Streamlining microsurgical procedures: a phantom trial of an artificial intelligence-driven robotic microscope assistant

Abstract

Objective: Surgical microscopes are essential in microsurgery for magnification, focus, and illumination. However, surgeons must frequently adjust the microscope manually-typically via a handgrip or mouth switch-to maintain a well-centered view that ensures clear visibility of the operative field and surrounding anatomy. These frequent adjustments can disrupt surgical workflow, increase cognitive load, and divert surgeons' focus from their surgical task. To address these challenges, the authors introduced and evaluated a novel robotic assistance system that leverages AI to automatically detect the surgical area of interest by localizing surgical instrument tips and robotically recentering the microscope's field of view.

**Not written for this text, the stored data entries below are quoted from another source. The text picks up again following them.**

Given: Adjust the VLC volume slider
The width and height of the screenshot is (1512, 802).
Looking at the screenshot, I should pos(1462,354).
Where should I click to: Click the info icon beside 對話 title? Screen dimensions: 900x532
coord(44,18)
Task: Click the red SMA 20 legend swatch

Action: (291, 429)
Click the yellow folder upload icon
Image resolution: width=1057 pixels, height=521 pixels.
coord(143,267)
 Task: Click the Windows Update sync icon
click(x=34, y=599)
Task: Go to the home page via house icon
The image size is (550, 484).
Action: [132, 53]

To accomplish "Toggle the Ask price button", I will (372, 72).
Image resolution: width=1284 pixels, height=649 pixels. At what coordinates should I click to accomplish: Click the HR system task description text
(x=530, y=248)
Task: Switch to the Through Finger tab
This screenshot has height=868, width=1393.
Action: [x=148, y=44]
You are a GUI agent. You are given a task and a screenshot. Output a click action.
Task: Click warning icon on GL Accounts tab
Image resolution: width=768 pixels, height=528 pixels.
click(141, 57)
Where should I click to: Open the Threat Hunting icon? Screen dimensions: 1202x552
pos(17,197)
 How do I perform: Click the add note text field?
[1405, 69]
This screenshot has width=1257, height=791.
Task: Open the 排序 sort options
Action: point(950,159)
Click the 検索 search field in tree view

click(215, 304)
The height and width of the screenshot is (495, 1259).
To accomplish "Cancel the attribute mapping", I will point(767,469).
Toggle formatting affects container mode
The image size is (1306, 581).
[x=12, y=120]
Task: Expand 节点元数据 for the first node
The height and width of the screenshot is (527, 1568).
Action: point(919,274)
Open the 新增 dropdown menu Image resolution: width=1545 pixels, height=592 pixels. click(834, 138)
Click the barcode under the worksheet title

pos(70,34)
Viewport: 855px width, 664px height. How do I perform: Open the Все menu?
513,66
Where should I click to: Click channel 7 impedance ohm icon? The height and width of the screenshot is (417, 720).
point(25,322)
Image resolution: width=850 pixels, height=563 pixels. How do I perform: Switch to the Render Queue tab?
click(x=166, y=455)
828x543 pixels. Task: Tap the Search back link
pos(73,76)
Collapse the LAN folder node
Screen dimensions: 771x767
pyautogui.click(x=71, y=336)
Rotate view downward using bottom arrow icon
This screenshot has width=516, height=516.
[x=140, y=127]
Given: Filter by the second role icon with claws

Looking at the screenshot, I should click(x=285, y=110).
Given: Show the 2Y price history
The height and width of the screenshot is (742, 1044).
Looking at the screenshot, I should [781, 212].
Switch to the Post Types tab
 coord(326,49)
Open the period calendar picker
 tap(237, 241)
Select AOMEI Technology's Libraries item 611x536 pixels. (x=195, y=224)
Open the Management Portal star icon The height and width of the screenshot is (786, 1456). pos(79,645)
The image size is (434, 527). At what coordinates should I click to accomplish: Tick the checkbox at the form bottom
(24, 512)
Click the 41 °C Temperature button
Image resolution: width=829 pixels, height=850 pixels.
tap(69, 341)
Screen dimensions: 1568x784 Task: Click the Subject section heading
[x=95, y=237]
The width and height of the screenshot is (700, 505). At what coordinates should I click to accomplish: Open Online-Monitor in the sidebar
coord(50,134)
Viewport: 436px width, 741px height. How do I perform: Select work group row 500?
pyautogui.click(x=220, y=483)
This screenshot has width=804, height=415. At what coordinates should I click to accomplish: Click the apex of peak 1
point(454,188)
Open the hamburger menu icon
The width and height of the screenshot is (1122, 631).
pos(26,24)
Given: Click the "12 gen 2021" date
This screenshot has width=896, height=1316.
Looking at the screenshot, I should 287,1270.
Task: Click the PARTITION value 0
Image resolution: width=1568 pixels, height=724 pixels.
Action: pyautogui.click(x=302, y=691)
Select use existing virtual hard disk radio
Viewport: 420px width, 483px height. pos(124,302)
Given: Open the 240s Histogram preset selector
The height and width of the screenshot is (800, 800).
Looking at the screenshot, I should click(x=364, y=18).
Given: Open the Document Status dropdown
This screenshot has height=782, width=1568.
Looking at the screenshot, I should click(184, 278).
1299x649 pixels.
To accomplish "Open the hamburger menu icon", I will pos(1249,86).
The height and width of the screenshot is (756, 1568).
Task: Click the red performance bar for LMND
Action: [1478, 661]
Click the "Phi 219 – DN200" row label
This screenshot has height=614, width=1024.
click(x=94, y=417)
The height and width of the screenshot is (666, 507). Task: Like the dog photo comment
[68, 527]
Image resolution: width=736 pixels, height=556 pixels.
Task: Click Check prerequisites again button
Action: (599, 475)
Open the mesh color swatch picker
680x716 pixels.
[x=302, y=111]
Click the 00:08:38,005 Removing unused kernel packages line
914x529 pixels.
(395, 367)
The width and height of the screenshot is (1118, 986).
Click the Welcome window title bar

Methods: This preclinical user study with 19 neurosurgeons compared the robotic assistance system with state-of-the-art microscope controls, i.e., a handgrip and mouth switch. Participants engaged in a custom-designed microsurgical scenario involving a phantom-based anastomosis requiring frequent microscope adjustments. Task load related to microscope handling was assessed using the National Aeronautics and Space Administration Task Load Index questionnaire, and efficiency and workflow compatibility were analyzed based on suturing time and interruption frequency. To evaluate the effectiveness of the robotic assistance system in maintaining a centered view, heat maps that visualize the areas where surgeons operated with their instrument tips were computed.

Results: The robotic assistance system significantly reduced microscope-associated task load compared to the handgrip, decreasing physical (r = 0.59, p < 0.001) and temporal (r = 0.49, p = 0.022) demand while enhancing microscope handling performance (r = 0.40, p = 0.003). In comparison to the mouth switch, reductions in physical (r = 0.45, p = 0.002) and mental (r = 0.32, p = 0.031) demand were observed, alongside performance improvements (r = 0.41, p = 0.008). Furthermore, robotic assistance increased effective suturing time by approximately 10% (r = 0.90, p < 0.001), reduced interruptions (r = 0.52, p = 0.035), and enabled faster reaction times when readjusting the microscope (r = 0.68, p = 0.005) in contrast to the handgrip. According to the heat map analysis, the robotic assistance system consistently promoted a more centered microscope view compared with manual controls.

Conclusions: The novel robotic assistance system enhances microsurgical efficiency by AI-assisted microscope adjustments, thereby reducing task load and streamlining workflow. Compared to manual microscope control, automating microscope adjustments minimizes distractions and task switching, allowing surgeons to maintain a consistently centered view of the operative field. Future studies should focus on clinical validation in live surgeries.

Keywords: artificial intelligence; microsurgery; robotic assistance; surgical microscope; surgical workflow; task load.